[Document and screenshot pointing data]
▬▬▬▬▬▬▬▬▬▬

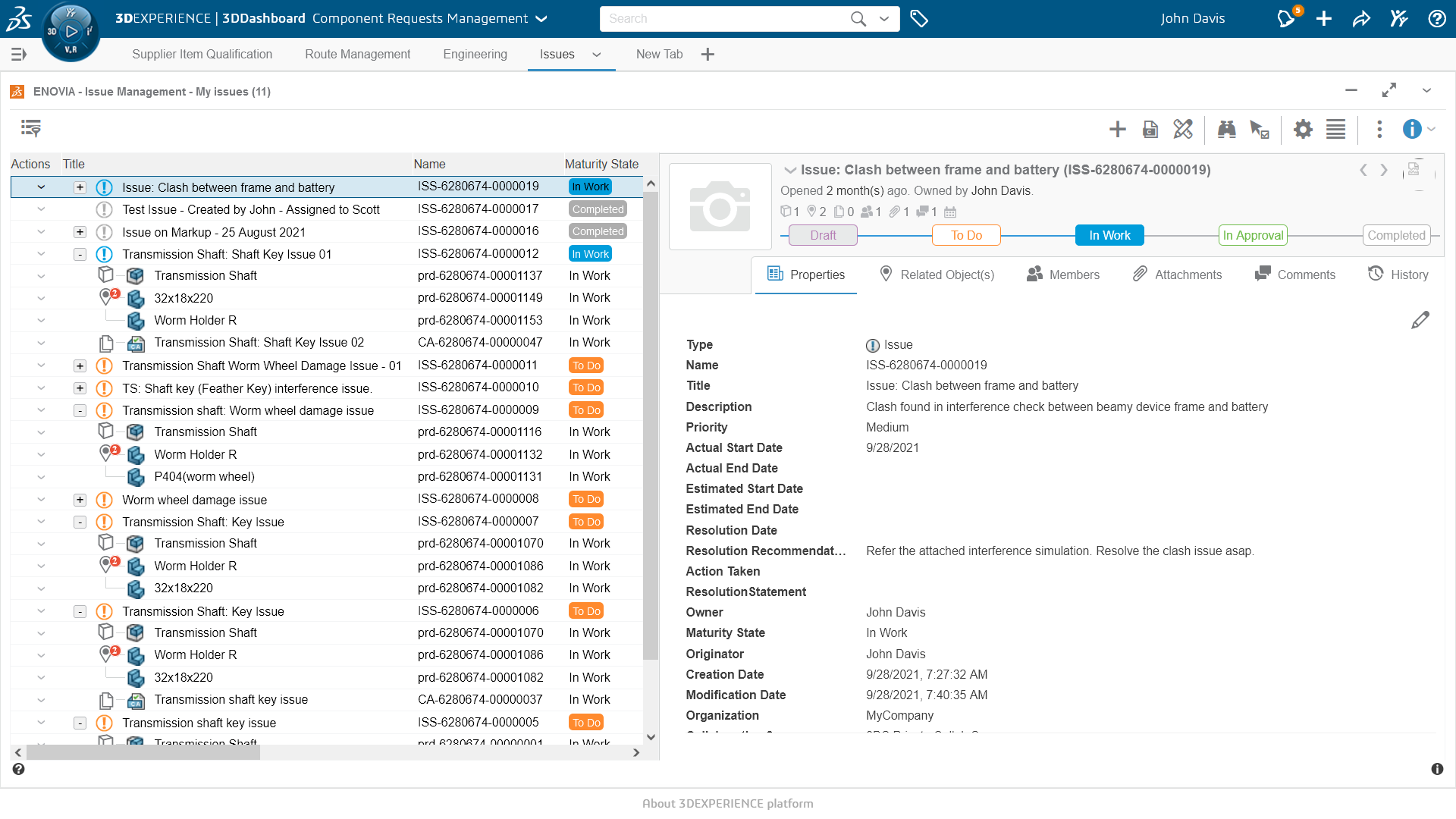Collapse Transmission Shaft: Shaft Key Issue 01
The height and width of the screenshot is (819, 1456).
pos(80,255)
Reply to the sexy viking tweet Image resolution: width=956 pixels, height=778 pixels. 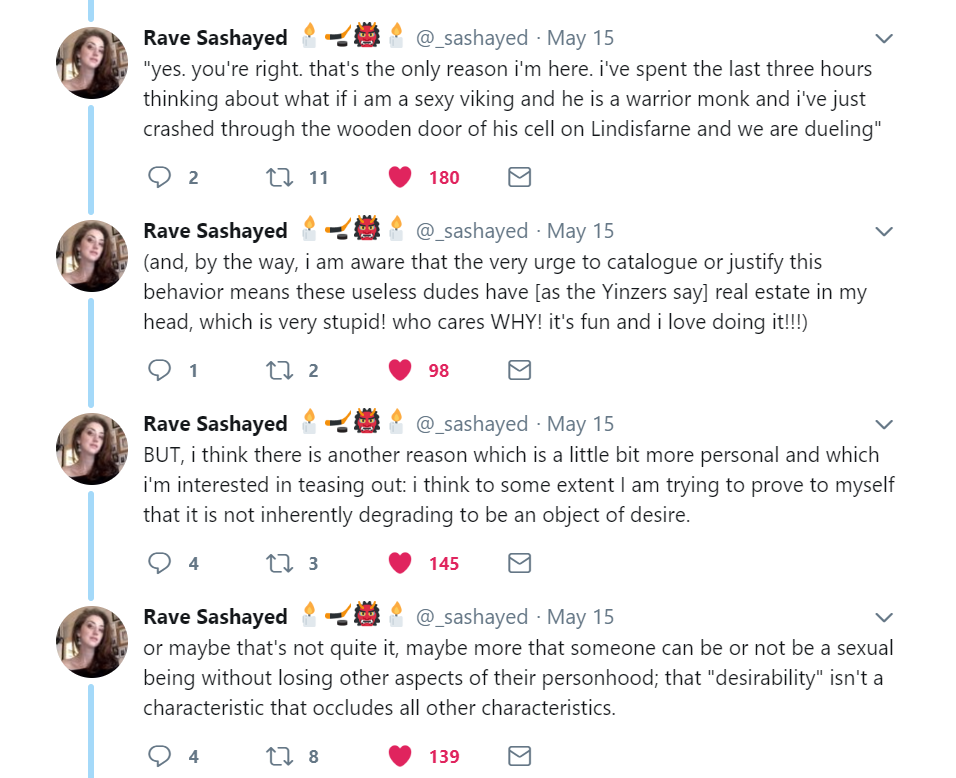[160, 178]
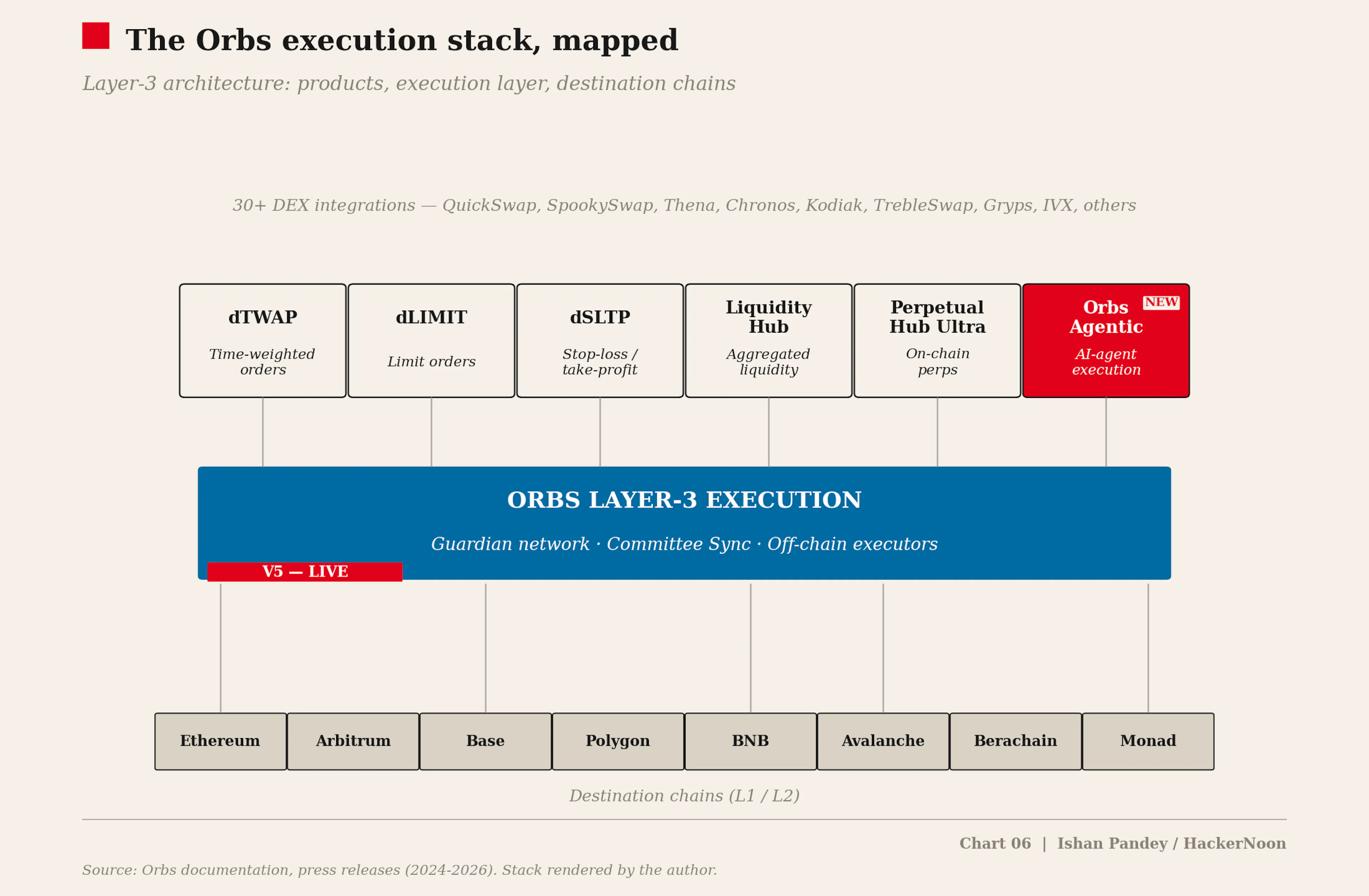This screenshot has width=1369, height=896.
Task: Click the red Orbs Agentic box
Action: [x=1106, y=341]
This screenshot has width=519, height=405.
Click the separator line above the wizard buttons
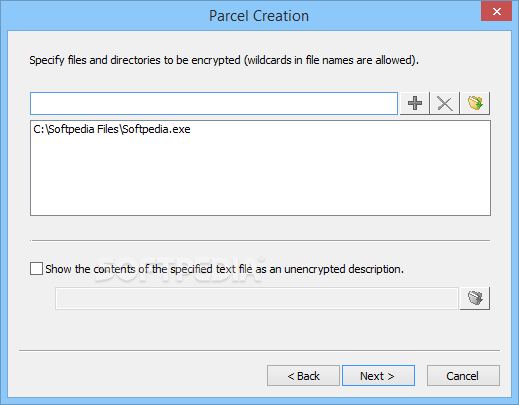point(260,351)
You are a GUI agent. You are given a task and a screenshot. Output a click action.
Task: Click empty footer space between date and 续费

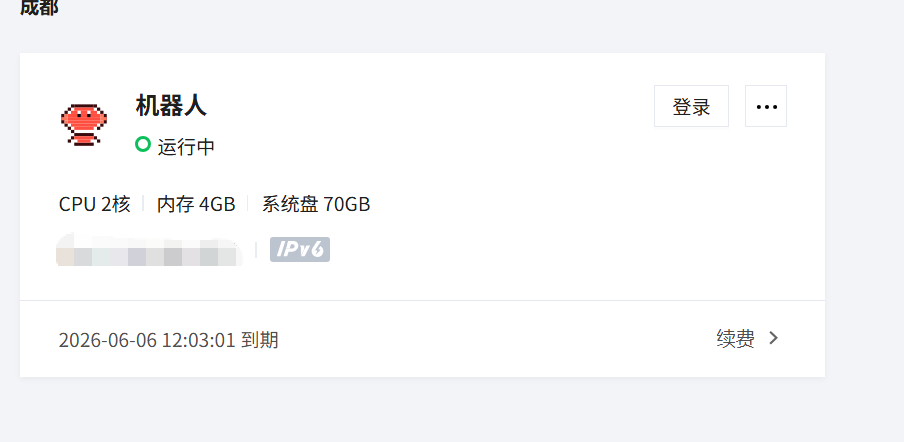coord(496,339)
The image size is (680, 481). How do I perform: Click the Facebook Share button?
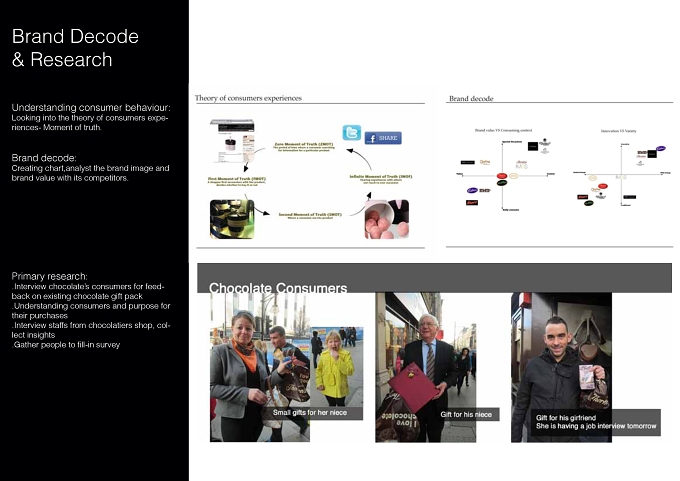pyautogui.click(x=383, y=138)
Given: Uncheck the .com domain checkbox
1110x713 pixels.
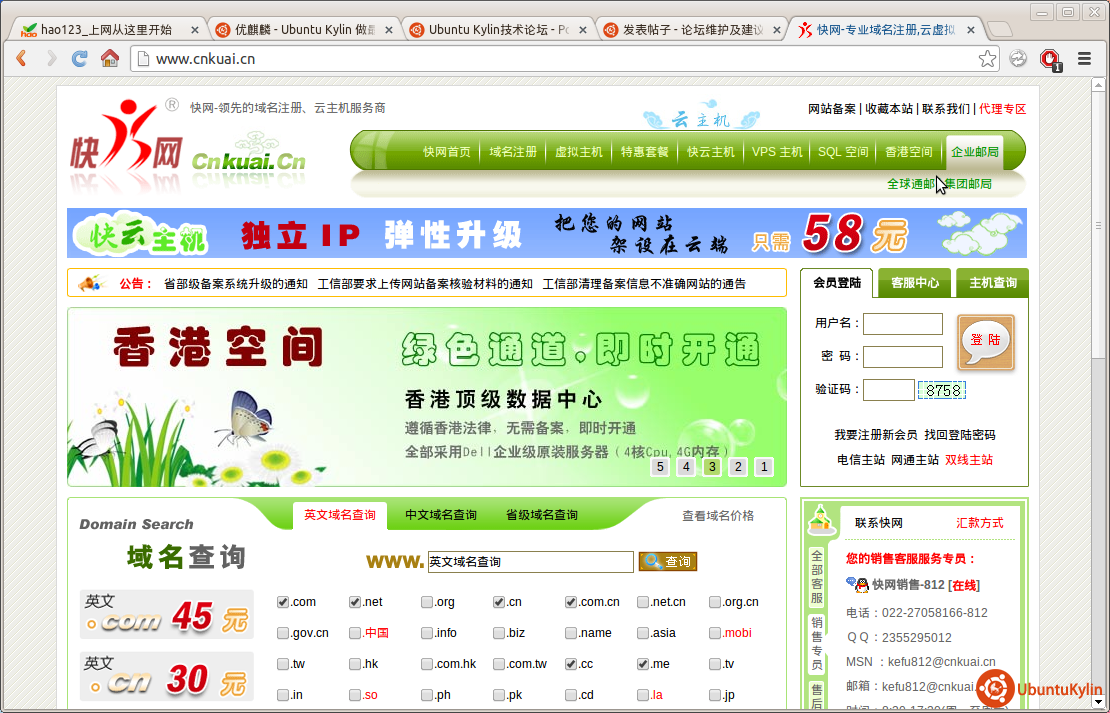Looking at the screenshot, I should point(283,602).
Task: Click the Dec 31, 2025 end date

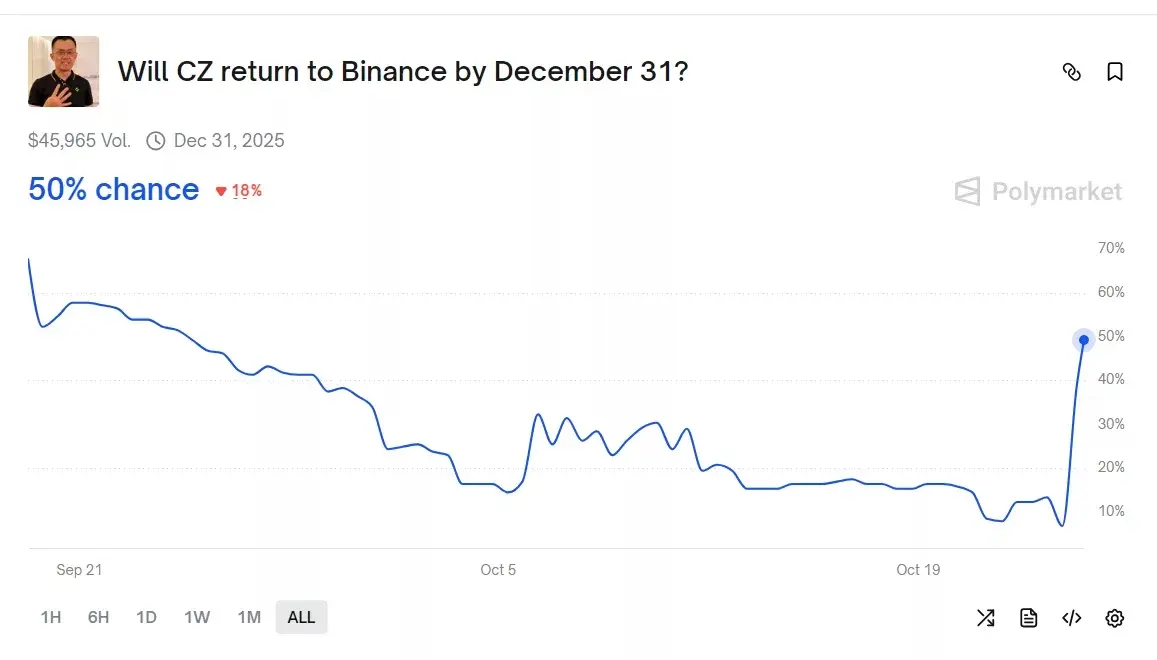Action: pyautogui.click(x=229, y=141)
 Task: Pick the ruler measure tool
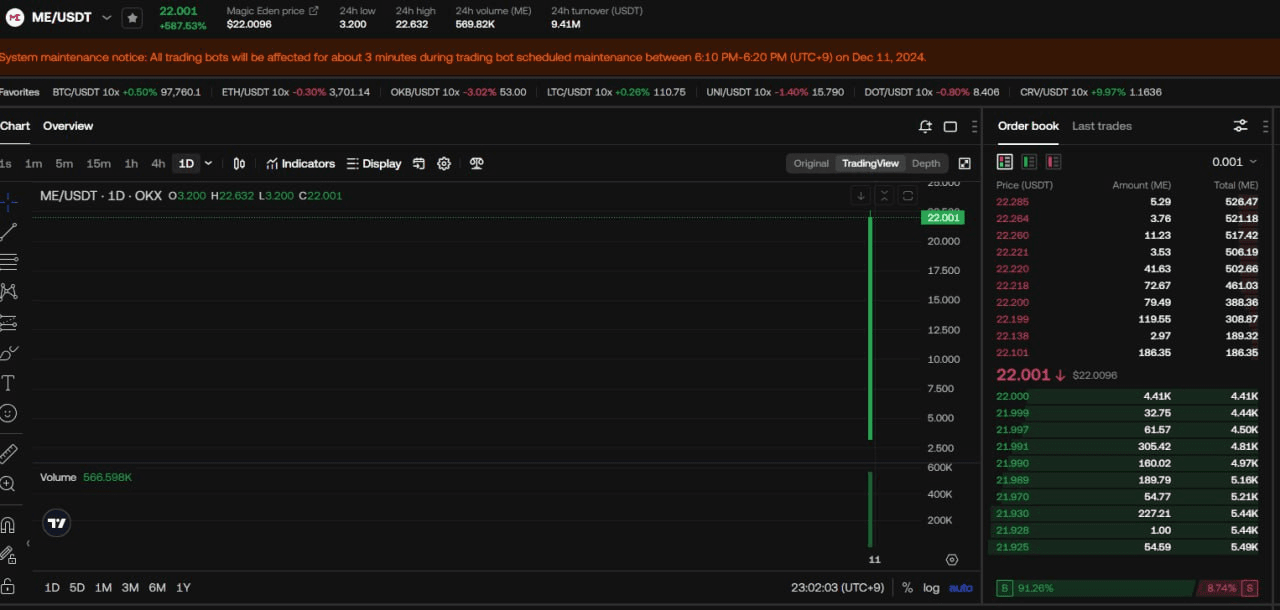click(8, 454)
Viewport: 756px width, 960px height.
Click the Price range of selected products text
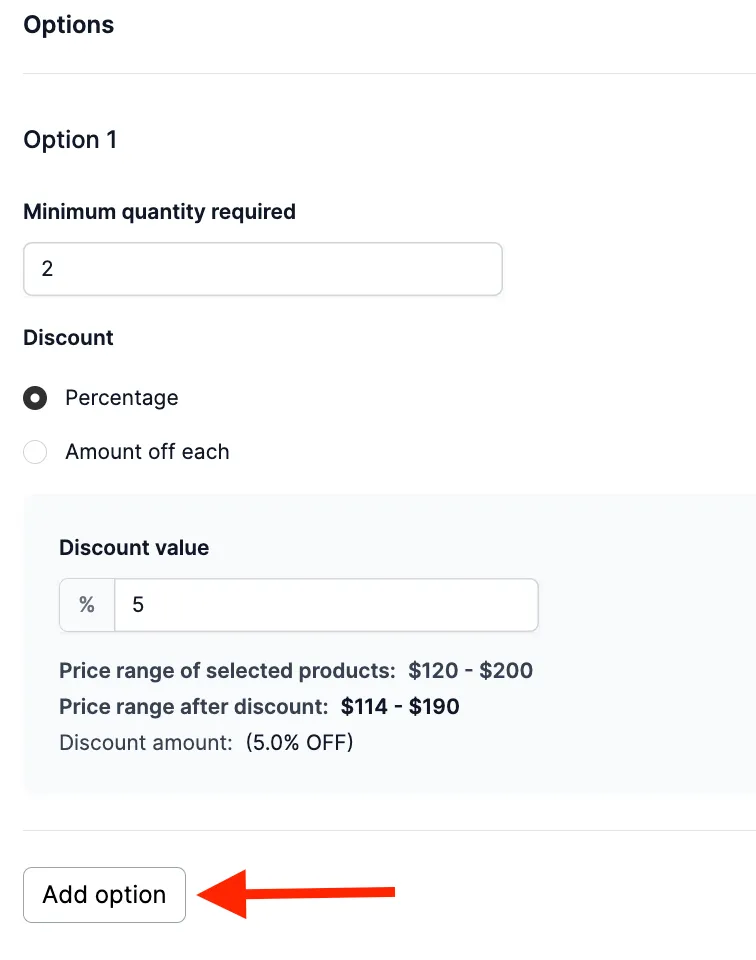(227, 670)
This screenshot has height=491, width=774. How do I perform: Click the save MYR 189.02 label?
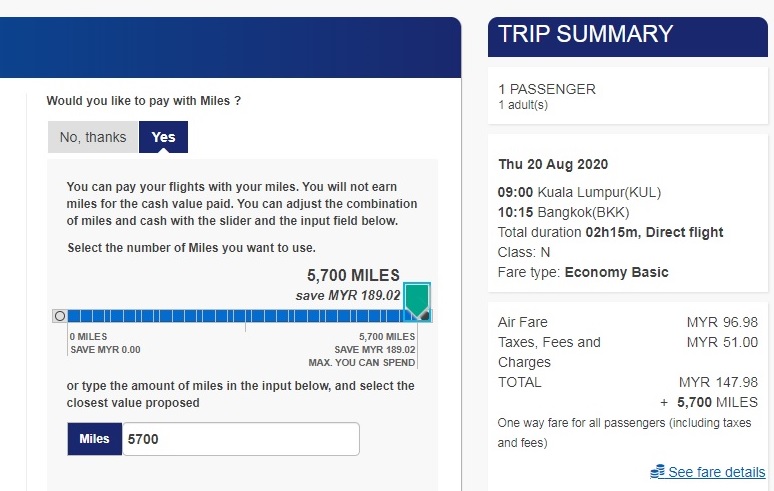click(348, 296)
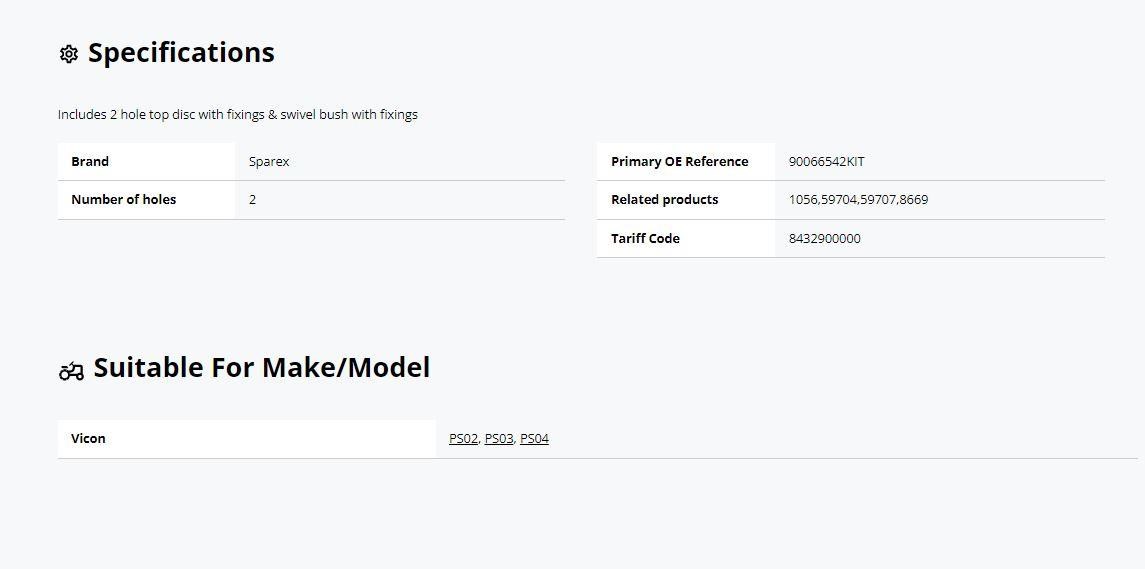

▬▬▬▬▬▬▬▬▬▬

Transcribe the data word for word, starting at the line containing "This screenshot has height=491, width=774." and running through the end of the data, including both ends. Leave the pictures out of your transcription.

FINAL RESULT:
This screenshot has height=491, width=774. How do I perform: Click the save MYR 189.02 label?
click(348, 296)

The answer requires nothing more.